The stunning setback to his own promises and his party's hopes raised speculation that Ohira, with less than a year in office, might be forced to resign to accept responsibility for the unexpected reversal.
Ohira declined today to take that course. But he admitted the voters had passed a "severe judgment" and told reporters: "I face the judgment with humility and will keep it in mind in dealing with political affairs from now on."
When the final votes were counted this afternoon and the extent of Ohira's humiliation became clear, there were rumors that leaders of other factions within the Liberal Democrats might force a resignation. There is still a possibility of that in the next few days.

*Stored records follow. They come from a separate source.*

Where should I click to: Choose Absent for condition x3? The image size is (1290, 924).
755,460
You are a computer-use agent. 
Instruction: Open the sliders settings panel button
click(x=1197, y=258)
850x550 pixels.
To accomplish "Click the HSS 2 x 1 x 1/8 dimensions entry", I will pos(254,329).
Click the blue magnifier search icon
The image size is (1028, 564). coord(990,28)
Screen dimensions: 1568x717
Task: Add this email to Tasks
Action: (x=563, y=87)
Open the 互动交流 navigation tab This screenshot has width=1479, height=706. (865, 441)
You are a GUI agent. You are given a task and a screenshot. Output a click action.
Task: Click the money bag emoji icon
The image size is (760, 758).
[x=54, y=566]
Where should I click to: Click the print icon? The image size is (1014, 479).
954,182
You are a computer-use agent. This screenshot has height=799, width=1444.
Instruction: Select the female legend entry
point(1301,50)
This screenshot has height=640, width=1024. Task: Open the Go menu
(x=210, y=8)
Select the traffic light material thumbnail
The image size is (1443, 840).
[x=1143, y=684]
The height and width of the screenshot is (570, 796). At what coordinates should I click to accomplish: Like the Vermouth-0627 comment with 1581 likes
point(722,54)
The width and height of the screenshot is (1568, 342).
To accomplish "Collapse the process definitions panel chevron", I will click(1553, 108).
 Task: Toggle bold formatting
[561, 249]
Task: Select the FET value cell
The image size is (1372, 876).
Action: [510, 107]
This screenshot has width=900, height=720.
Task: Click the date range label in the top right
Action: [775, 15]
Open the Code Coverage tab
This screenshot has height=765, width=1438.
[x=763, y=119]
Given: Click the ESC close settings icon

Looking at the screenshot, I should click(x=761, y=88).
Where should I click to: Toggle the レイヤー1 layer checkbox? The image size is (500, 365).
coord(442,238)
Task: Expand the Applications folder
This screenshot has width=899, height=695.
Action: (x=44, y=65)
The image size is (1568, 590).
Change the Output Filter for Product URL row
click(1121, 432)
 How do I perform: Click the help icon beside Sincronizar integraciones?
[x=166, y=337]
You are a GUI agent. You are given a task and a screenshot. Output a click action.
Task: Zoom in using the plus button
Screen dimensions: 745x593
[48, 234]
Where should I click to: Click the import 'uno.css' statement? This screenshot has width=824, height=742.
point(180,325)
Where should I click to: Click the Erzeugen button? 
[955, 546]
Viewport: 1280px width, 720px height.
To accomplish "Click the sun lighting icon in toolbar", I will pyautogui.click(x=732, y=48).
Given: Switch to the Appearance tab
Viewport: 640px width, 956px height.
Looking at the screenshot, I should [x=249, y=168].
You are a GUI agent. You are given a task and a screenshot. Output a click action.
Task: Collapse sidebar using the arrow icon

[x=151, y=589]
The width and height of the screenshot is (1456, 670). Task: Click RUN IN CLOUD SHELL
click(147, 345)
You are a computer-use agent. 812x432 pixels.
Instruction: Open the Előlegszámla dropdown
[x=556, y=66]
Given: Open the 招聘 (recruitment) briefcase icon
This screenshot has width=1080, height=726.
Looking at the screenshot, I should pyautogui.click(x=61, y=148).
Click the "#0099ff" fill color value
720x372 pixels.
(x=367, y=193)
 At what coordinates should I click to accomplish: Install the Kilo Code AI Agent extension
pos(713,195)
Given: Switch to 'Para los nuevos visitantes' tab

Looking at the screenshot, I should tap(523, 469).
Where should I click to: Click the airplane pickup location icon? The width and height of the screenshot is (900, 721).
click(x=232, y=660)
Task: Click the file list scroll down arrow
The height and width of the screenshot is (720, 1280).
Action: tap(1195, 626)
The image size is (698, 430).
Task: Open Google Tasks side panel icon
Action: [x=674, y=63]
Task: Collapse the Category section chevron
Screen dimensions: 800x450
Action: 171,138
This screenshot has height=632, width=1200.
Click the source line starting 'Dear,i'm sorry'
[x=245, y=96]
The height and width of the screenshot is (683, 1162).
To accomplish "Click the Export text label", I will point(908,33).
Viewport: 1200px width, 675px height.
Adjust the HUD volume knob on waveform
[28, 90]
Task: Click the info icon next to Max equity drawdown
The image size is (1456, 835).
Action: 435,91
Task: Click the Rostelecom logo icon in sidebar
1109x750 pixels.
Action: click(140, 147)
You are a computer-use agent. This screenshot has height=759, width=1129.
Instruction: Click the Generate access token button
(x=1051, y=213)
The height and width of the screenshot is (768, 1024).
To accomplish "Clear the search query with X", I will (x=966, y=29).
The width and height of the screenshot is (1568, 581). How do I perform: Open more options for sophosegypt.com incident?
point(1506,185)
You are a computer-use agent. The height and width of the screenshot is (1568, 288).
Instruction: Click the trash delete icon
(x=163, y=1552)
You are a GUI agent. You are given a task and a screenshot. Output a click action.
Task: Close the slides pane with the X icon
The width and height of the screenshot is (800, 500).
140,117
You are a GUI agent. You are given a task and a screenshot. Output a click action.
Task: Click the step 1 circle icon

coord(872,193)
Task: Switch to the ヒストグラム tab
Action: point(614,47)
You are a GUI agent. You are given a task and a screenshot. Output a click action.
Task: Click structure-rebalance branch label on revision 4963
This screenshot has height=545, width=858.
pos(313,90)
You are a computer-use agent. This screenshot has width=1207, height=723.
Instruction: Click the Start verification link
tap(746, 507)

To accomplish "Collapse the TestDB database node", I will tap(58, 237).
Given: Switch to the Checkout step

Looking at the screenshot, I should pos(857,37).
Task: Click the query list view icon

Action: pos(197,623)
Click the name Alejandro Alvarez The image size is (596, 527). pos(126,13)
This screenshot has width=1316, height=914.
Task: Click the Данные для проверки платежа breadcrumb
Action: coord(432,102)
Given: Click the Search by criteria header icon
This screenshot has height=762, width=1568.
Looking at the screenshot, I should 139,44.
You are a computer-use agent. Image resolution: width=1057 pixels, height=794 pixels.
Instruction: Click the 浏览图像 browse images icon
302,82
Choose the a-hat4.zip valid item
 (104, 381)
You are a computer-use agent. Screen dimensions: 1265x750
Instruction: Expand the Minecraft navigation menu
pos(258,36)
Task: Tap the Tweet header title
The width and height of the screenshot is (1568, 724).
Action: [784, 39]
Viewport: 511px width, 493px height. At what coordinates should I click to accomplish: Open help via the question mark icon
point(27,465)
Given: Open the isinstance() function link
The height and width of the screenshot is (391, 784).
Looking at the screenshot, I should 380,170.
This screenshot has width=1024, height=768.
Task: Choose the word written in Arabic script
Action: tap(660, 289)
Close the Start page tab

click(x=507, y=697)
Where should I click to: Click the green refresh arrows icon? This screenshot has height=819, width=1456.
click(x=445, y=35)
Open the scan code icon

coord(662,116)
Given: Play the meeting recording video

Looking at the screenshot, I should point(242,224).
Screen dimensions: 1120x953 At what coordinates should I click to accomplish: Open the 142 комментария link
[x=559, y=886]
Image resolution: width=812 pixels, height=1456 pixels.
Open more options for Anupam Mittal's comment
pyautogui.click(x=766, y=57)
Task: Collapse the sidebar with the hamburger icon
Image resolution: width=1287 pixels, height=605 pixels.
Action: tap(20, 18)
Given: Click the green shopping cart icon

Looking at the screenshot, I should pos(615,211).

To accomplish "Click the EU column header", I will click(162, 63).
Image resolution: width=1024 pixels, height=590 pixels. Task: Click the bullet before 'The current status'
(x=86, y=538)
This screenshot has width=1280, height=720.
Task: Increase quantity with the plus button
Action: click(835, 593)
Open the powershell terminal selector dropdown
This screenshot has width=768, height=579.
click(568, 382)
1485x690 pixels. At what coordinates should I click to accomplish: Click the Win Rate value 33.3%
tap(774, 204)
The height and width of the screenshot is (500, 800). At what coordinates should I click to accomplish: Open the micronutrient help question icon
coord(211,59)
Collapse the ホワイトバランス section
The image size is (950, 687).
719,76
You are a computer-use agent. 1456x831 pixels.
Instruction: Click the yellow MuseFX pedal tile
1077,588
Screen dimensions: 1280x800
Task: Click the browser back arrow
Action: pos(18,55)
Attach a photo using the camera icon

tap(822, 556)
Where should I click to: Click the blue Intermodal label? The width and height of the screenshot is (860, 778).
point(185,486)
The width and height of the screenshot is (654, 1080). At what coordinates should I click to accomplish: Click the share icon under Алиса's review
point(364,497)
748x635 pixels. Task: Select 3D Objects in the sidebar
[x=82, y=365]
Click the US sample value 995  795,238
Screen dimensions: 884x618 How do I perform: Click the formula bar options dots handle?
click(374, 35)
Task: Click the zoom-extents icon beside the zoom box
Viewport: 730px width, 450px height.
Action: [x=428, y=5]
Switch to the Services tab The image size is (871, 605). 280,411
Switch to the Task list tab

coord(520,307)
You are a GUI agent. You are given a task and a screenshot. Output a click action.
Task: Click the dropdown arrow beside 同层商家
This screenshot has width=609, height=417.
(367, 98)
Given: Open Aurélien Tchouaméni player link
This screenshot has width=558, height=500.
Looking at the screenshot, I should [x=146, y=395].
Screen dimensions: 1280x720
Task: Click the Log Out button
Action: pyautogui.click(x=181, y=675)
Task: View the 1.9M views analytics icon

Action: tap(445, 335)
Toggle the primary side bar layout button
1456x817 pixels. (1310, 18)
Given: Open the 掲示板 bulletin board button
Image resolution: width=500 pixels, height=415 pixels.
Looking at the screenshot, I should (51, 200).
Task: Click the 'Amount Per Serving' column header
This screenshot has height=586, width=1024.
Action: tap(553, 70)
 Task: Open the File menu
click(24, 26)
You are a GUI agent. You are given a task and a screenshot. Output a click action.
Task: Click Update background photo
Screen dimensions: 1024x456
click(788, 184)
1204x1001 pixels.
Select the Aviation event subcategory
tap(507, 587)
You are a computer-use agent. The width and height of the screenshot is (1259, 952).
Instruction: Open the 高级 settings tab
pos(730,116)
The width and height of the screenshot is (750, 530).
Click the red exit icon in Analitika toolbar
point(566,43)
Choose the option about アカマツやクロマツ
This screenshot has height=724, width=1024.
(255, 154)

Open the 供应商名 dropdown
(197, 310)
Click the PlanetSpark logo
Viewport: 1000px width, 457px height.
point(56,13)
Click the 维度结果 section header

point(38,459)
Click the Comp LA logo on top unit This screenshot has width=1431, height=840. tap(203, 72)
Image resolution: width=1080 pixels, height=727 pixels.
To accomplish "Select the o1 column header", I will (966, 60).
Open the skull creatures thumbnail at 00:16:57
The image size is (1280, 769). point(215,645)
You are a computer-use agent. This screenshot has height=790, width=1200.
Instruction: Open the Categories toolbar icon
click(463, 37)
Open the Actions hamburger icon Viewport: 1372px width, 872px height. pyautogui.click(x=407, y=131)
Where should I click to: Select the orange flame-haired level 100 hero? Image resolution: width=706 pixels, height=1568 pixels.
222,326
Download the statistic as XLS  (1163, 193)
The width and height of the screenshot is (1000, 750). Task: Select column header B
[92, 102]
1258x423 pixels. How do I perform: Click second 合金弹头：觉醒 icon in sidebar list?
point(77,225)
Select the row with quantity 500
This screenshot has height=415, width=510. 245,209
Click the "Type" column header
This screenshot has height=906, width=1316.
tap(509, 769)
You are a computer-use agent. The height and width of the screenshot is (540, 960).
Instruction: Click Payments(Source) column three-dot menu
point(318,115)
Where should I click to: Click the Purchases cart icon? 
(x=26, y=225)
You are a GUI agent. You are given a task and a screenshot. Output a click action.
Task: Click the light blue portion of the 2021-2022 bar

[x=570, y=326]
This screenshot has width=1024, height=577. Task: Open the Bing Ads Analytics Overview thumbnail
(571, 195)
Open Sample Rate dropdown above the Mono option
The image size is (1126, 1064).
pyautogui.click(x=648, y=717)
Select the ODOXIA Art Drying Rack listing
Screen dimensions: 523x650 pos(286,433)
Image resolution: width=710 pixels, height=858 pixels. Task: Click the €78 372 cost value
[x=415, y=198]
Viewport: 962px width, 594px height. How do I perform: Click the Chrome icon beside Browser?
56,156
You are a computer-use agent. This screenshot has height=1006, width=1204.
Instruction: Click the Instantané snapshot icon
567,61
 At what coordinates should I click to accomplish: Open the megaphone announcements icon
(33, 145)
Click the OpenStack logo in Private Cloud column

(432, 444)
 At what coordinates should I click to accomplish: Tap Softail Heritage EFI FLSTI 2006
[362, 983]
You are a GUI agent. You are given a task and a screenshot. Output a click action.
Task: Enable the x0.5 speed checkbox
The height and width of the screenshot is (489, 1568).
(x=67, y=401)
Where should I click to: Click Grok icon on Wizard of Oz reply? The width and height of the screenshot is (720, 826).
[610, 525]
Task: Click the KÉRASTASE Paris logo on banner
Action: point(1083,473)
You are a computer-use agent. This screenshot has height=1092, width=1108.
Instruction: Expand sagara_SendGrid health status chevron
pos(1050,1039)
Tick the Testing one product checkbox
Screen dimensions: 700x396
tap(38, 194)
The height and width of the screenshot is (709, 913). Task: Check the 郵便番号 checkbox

One former prime minister, Takeo Miki, implied that Ohira should quit and called the election "a failure" for the ruling party. But no other major party leader was so publicly blunt, and another former prime minister, Kakuei Tanaka, called on Ohira to stay in office.
Ohira was vulnerable because the idea of dissolving the lower house last month and staging the election was essentially his own. It was privately opposed by some of his colleagues, who thought he was staging the contest at this time merely to expand his own faction's strength and to increase his chances of winning reelection as party leader and prime minister next year.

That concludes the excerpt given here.